We can ask the debugger to show the reference count of any kernel object by using the generic !object command, to be followed by !trueref if there are handles open to the object:
lkd> !object ffffc986a505a080 Object: ffffc986a505a080 Type: (ffffc986478ce380) Process ObjectHeader: ffffc986a505a050 (new version) HandleCount: 1 PointerCount: 32768 lkd> !trueref ffffc986a505a080 ffffc986a505a080: HandleCount: 1 PointerCount: 32768 RealPointerCount: 1
Clearly, there is a single handle open to the process and that’s the only thing keeping it alive.
One other thing that remains is the unique process ID (shown as Cid in the above output). Process and thread IDs are generated by using a private handle table just for this purpose. This explains why process and thread IDs are always multiples of four, just like handles. In fact, the kernel treats PIDs and TIDs with the HANDLE type, rather with something like ULONG. Since there is a limit to the number of handles in a process (16711680, the reason is not described here), that’s also the limit for the number of process and threads that could exist on a system. This is a rather large number, so probably not an issue from a practical perspective, but zombie processes still keep their PIDs “taken”, so it cannot be reused. This means that in theory, some code can create millions of processes, terminate them all, but not close the handles it receives back, and eventually new processes could not be created anymore because PIDs (and TIDs) run out. I don’t know what would happen then 🙂
Here is a simple loop to do something like that by creating and destroying Notepad processes but keeping handles open:
WCHAR name[] = L"notepad";
STARTUPINFO si{ sizeof(si) };
PROCESS_INFORMATION pi;
int i = 0;
for (; i < 1000000; i++) { // use 1 million as an example
auto created = ::CreateProcess(nullptr, name, nullptr, nullptr,
FALSE, 0, nullptr, nullptr, &si, &pi);
if (!created)
break;
::TerminateProcess(pi.hProcess, 100);
printf("Index: %6d PID: %u\n", i + 1, pi.dwProcessId);
::CloseHandle(pi.hThread);
}
printf("Total: %d\n", i);
The code closes the handle to the first thread in the process, as keeping it alive would create “Zombie Threads”, much like zombie processes – threads that can no longer run any code, but still exist because at least one handle is keeping them alive.

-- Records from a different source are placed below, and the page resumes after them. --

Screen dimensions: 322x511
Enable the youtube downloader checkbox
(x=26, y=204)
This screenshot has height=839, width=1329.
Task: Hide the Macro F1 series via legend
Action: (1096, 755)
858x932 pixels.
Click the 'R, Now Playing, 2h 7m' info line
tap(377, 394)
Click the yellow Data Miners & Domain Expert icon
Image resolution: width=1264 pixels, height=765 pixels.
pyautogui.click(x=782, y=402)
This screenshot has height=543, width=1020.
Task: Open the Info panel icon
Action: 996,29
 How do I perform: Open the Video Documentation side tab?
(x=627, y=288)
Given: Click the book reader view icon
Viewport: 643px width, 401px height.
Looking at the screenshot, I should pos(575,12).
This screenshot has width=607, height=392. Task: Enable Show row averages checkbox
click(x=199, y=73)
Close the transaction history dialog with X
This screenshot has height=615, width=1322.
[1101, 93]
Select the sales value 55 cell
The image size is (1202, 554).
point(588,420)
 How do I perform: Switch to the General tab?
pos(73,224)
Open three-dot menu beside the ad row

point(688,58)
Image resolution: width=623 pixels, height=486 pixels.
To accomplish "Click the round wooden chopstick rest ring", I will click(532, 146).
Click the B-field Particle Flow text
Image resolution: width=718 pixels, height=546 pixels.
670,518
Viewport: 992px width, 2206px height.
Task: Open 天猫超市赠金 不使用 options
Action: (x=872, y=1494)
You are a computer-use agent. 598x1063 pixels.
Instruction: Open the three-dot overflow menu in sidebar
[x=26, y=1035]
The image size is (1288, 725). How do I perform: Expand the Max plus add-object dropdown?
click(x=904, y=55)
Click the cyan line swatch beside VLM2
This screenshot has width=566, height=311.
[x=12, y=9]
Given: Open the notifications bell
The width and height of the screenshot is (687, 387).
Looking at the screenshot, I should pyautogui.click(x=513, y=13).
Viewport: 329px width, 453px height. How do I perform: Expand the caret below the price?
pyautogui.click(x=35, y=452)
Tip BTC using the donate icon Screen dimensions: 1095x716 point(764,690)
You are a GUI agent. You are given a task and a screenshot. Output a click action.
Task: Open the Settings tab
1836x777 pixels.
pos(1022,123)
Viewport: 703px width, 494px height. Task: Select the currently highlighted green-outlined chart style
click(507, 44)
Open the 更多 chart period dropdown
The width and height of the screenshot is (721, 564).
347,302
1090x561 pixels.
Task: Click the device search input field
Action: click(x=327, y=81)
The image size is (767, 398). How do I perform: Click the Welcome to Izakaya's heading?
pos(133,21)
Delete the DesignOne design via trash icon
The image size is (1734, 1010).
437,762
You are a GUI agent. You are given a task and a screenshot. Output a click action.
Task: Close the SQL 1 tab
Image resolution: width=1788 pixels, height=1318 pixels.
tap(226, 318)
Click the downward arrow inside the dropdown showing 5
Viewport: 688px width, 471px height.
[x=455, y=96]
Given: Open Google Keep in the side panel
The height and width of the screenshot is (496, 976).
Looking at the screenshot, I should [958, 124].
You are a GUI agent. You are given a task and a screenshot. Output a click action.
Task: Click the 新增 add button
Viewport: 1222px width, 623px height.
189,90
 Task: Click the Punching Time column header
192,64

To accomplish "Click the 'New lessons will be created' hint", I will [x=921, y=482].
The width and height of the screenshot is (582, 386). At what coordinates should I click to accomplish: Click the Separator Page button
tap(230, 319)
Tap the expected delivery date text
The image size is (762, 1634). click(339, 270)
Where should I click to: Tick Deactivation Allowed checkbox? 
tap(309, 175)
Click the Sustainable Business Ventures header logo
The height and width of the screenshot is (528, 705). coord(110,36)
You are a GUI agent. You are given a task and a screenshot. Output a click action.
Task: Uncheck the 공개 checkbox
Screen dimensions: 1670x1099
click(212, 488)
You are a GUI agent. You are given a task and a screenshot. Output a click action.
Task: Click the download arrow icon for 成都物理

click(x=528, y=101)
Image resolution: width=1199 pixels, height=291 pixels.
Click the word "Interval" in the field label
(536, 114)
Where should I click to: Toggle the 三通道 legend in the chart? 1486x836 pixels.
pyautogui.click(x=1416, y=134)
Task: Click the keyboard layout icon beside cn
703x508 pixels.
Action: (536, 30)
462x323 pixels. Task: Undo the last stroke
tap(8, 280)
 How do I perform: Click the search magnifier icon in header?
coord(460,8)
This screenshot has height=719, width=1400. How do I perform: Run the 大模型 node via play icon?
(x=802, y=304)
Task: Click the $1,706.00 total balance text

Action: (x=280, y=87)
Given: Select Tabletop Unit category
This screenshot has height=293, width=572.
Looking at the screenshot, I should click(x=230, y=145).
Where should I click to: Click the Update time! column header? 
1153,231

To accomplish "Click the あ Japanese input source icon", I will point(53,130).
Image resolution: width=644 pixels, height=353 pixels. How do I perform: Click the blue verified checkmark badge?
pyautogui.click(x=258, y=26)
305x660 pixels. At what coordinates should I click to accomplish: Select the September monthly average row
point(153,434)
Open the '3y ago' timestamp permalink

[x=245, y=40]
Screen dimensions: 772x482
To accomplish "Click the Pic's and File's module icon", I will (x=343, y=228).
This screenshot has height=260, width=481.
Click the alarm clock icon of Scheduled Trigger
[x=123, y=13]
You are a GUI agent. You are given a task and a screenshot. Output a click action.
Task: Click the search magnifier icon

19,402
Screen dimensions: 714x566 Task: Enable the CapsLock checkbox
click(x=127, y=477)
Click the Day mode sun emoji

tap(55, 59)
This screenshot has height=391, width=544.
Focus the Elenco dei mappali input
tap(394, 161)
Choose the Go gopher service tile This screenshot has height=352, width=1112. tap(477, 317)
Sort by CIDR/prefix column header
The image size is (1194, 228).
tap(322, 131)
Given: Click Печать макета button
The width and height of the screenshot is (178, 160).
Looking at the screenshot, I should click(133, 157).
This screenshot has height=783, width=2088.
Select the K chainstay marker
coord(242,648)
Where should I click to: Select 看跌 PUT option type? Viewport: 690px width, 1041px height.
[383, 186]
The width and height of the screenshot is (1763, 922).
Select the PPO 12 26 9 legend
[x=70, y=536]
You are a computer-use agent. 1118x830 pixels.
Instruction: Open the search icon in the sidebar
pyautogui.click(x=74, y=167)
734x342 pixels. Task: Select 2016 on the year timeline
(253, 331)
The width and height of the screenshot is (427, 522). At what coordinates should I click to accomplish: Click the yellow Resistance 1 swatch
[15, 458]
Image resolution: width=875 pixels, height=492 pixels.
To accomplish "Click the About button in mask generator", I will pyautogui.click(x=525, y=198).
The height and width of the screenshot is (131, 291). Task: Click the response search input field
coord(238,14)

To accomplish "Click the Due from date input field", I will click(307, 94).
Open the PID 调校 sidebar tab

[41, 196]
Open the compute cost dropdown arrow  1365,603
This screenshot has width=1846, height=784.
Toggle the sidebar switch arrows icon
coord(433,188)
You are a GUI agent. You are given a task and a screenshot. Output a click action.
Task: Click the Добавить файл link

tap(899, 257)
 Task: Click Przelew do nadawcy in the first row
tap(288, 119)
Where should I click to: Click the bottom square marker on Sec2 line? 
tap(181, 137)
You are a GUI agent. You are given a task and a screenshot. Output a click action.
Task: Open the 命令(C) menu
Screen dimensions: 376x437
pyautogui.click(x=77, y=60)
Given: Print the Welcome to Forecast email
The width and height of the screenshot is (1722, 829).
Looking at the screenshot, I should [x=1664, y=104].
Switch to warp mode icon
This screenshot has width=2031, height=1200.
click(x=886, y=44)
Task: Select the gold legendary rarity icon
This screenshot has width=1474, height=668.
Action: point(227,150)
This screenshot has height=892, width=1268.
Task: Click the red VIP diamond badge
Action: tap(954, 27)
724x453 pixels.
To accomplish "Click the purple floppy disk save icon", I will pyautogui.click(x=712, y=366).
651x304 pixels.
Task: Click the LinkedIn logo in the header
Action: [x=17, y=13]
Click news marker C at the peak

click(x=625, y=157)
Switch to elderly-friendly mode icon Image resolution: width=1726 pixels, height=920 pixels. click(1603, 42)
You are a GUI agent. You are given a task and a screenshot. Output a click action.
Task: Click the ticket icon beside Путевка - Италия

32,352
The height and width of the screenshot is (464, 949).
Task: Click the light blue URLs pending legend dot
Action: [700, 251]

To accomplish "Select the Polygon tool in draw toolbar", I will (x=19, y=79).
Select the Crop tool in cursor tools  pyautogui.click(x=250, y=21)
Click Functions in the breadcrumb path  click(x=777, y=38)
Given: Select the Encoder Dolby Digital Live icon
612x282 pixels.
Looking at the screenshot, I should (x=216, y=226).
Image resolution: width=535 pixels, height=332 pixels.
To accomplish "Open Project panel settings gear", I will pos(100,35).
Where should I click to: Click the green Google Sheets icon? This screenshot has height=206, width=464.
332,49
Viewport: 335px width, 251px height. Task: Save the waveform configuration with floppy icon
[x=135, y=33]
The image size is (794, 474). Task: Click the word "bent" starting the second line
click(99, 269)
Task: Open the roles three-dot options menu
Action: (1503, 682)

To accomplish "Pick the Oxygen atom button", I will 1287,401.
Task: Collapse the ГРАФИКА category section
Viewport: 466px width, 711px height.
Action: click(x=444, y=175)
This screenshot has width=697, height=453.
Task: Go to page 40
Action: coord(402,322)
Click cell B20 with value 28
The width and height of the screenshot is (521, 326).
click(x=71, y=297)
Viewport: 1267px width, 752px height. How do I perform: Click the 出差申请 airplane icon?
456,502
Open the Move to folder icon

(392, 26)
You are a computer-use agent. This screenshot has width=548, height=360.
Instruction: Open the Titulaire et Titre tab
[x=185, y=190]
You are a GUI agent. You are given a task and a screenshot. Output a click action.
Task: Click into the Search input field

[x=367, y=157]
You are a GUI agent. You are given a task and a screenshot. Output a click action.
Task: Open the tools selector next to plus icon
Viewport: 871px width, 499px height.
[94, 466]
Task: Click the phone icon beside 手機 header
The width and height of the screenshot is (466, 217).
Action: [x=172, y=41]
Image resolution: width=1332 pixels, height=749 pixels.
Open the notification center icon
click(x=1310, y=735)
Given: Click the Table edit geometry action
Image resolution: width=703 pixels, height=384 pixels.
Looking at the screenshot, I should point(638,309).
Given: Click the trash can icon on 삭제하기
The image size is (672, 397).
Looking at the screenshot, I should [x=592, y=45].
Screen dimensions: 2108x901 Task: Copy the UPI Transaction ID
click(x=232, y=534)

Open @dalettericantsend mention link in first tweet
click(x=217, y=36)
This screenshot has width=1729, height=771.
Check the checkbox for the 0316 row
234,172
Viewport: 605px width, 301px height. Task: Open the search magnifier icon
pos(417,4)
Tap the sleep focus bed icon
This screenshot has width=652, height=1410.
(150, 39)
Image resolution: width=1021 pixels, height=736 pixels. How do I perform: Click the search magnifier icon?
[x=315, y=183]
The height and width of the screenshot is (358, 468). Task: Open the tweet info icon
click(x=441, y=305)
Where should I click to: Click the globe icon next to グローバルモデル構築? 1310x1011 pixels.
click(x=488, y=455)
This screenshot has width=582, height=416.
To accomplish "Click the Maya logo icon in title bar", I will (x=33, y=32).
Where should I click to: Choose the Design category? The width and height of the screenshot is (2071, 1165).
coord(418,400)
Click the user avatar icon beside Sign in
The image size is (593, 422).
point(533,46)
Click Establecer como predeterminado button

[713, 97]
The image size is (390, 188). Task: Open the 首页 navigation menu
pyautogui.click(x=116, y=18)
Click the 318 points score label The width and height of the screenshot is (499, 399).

How can we get a list of zombie processes on a system given that the “normal” tools for process enumeration don’t show them? One way of doing this is to enumerate all the process handles in the system, and check if the process pointed by that handle is truly alive by calling WaitForSingleObject
on the handle (of course the handle must first be duplicated into our process so it’s valid to use) with a timeout of zero – we don’t want to wait really. If the result is WAIT_OBJECT_0
, this means the process object is signaled, meaning it exited – it’s no longer capable of running any code. I have incorporated that into my Object Explorer (ObjExp.exe) tool. Here is the basic code to get details for zombie processes (the code for enumerating handles is not shown but is available in the source code):
m_Items.clear();
m_Items.reserve(128);
std::unordered_map<DWORD, size_t> processes;
for (auto const& h : ObjectManager::EnumHandles2(L"Process")) {
auto hDup = ObjectManager::DupHandle(
(HANDLE)(ULONG_PTR)h->HandleValue , h->ProcessId,
SYNCHRONIZE | PROCESS_QUERY_LIMITED_INFORMATION);
if (hDup && WAIT_OBJECT_0 == ::WaitForSingleObject(hDup, 0)) {
//
// zombie process
//
auto pid = ::GetProcessId(hDup);
if (pid) {
auto it = processes.find(pid);
ZombieProcess zp;
auto& z = it == processes.end() ? zp : m_Items[it->second];
z.Pid = pid;
z.Handles.push_back({ h->HandleValue, h->ProcessId });
WCHAR name[MAX_PATH];
if (::GetProcessImageFileName(hDup,
name, _countof(name))) {
z.FullPath =
ProcessHelper::GetDosNameFromNtName(name);
z.Name = wcsrchr(name, L'\\') + 1;
}
::GetProcessTimes(hDup,
(PFILETIME)&z.CreateTime, (PFILETIME)&z.ExitTime,
(PFILETIME)&z.KernelTime, (PFILETIME)&z.UserTime);
::GetExitCodeProcess(hDup, &z.ExitCode);
if (it == processes.end()) {
m_Items.push_back(std::move(z));
processes.insert({ pid, m_Items.size() - 1 });
}
}
}
if (hDup)
::CloseHandle(hDup);
}
The data structure built for each process and stored in the m_Items
vector is the following:
struct HandleEntry {
ULONG Handle;
DWORD Pid;
};
struct ZombieProcess {
DWORD Pid;
DWORD ExitCode{ 0 };
std::wstring Name, FullPath;
std::vector<HandleEntry> Handles;
DWORD64 CreateTime, ExitTime, KernelTime, UserTime;
};
The ObjectManager::DupHandle
function is not shown, but it basically calls DuplicateHandle
for the process handle identified in some process. if that works, and the returned PID is non-zero, we can go do the work. Getting the process image name is done with GetProcessImageFileName
– seems simple enough, but this function gets the NT name format of the executable (something like \Device\harddiskVolume3\Windows\System32\Notepad.exe), which is good enough if only the “short” final image name component is desired. if the full image path is needed in Win32 format (e.g. “c:\Windows\System32\notepad.exe”), it must be converted (ProcessHelper::GetDosNameFromNtName
). You might be thinking that it would be far simpler to call QueryFullProcessImageName
and get the Win32 name directly – but this does not work, and the function fails. Internally, the NtQueryInformationProcess
native API is called with ProcessImageFileNameWin32
in the latter case, which fails if the process is a zombie one.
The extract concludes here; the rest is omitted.